NETFLIX VS. THE WORLD: From DVDs By Mail To Streaming Empire

In the 1980s and 1990s, renting movies was something that required an investment of time. You had to drive to a movie rental store, see what was in stock, drive back home, and return the movie to the store early enough to avoid late fees. Furthermore, while you were in the store, you had to search for your movie on a shelf that was often not in alphabetical order, wait in long lines, and ask the clerk to check for movies in the slot that just came in to see if that hot new release of Armageddon on VHS had come back.
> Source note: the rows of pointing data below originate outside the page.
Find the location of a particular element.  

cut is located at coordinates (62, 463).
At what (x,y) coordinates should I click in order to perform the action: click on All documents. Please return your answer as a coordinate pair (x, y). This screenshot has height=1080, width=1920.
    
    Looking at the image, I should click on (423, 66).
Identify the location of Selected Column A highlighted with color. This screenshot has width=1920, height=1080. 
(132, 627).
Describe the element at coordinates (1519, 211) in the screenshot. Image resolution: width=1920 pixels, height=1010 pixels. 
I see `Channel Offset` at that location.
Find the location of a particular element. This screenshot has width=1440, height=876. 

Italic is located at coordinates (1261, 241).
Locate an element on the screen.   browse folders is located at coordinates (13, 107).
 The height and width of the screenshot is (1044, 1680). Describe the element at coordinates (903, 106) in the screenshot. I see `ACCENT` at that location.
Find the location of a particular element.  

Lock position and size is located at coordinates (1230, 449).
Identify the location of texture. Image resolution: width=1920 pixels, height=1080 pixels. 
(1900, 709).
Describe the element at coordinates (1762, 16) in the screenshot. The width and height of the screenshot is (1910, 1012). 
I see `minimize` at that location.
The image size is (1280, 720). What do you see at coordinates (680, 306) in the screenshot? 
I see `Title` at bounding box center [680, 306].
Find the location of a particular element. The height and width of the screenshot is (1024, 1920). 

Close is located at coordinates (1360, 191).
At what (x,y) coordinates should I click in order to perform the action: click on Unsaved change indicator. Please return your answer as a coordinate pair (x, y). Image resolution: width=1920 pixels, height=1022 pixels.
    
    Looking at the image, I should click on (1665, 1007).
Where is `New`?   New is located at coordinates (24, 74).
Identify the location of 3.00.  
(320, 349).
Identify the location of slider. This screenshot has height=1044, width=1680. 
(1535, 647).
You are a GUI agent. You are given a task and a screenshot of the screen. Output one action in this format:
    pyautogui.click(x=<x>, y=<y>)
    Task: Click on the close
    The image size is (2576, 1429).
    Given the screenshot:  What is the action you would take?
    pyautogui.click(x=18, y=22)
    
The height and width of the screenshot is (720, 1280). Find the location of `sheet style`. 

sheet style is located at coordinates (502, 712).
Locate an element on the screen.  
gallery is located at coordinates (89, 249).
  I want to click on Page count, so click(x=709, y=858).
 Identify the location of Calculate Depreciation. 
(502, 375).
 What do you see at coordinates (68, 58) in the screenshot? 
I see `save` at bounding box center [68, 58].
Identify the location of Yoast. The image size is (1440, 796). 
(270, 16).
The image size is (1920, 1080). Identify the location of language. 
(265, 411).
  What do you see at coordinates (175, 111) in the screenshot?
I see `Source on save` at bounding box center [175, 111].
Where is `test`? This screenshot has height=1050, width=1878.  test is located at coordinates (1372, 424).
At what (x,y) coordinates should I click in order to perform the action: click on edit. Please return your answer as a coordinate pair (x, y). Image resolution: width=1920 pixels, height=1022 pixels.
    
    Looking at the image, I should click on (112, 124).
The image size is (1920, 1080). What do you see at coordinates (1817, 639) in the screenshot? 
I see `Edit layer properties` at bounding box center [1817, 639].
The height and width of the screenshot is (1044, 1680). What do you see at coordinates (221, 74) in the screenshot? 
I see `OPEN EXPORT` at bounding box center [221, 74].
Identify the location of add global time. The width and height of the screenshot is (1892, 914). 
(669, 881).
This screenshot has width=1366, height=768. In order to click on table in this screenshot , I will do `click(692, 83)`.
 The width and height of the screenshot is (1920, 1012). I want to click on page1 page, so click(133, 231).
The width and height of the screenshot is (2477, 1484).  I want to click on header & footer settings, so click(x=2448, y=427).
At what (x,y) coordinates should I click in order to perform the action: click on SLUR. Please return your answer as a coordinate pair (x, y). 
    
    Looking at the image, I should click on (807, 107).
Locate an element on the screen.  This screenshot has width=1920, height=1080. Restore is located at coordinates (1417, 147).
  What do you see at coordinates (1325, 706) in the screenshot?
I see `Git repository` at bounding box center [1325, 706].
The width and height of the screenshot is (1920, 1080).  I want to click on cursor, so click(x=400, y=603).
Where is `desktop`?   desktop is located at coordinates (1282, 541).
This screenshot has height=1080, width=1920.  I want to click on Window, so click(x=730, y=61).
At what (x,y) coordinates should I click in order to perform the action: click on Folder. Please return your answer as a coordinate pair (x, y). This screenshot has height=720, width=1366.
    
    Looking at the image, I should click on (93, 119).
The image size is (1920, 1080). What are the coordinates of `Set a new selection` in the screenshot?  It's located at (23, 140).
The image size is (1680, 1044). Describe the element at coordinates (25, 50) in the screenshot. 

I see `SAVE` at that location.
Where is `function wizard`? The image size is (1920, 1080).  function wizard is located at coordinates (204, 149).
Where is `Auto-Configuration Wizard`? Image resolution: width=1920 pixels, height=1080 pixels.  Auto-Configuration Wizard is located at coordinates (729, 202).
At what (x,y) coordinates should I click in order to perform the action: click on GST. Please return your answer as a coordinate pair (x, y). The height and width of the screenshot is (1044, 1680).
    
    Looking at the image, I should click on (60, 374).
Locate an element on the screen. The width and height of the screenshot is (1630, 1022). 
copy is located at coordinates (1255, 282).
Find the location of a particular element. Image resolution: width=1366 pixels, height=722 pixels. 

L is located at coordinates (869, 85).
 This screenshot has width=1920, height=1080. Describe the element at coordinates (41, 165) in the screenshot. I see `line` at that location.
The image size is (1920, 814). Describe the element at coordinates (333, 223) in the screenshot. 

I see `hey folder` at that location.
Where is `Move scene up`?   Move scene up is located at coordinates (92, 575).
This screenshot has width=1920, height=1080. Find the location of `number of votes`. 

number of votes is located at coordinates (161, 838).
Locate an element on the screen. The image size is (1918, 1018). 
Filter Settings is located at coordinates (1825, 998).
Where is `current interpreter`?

Netflix changed the entire paradigm of how the public watches movies at home. In  Shawn Cauthen’s Netflix vs. the World, we witness the rise of Netflix from a fledgling startup to a producer of original content that wins Academy Awards.

Movies by Mail

Through a combination of animated sequences, vintage footage and new interviews with both former Blockbuster Video and Netflix employees, Cauthen does a great job easing the viewer into a narrative that starts with Reed Hastings financing Marc Randolph’s “movies by mail” idea to the tune of $2 million and ends with the current world of streaming becoming the norm. Writer-Producer Gina Keating adapts her book Netflixed: The Epic Battle for America’s Eyeballs with aplomb providing plenty of context for all the backroom business dealing the story covers so that the viewer is never lost amidst all the wheelings and dealings.

source: Amazon

At its launch in 1998, Netflix had only 3,000 DVDs for viewers to pick from. They planned for 108 orders in their first month but hit that goal on their first day. Although the evolution of their business is the main topic on display, a few humorous anecdotes are included to keep things from getting too dry. An early Netflix exclusive in 1998 was a DVD of Bill Clinton’s grand jury testimony. To save on costs, the DVDs were printed without labels. Netflix’s supplier sent them some wrong and unlabeled DVDs by accident that contained pornography, which in turn went out to some surprised customers!

Late Fees

It’s important to remember the size of Blockbuster Video at the time Netflix started. They eventually had a competing DVD by mail service called Blockbuster Online in 2004 that really took off with the Blockbuster Total Access program in 2007. Customers could return the movie they rented by mail to a local store and pick up a new movie for free. Although customers loved this system, it lost Blockbuster a lot of money. Their CEO at the time Jim Keyes made further poor decisions, like bringing back late fees, buying Circuit City, and renewing focus on their stores instead of streaming and DVDs by mail.

Director Shawn Cauthen has a big story to tell here, and as a result, more recent developments are smoothed over a bit too quickly. The importance of original streaming content and the rise of competing services from the likes of Hulu, Disney+, and others is less of a focus than Netflix’s early days. An overall rosy picture of Netflix is painted with moments of criticism that are all too few and far between. Late in the film, digital media analyst Michael Pachter of Wedbush Securities makes an astute point that Netflix’s movie recommendations of what to watch next are often of their own original programming rather than something related to what you just watched.

source: Amazon

Streaming to the Future

As new streaming services like HBO Max and Peacock take back their library of shows, Netflix will offer less compelling classic movies and TV shows. The waters of streaming media are growing murky indeed.

Netflix vs. the World is a decent, if too self-congratulatory, look at Netflix’s evolution to become the media giant we have today. Whether you’re wanting to learn of their early days or curious about the ancient times of renting movies from a physical store, it offers viewers a lot to think about.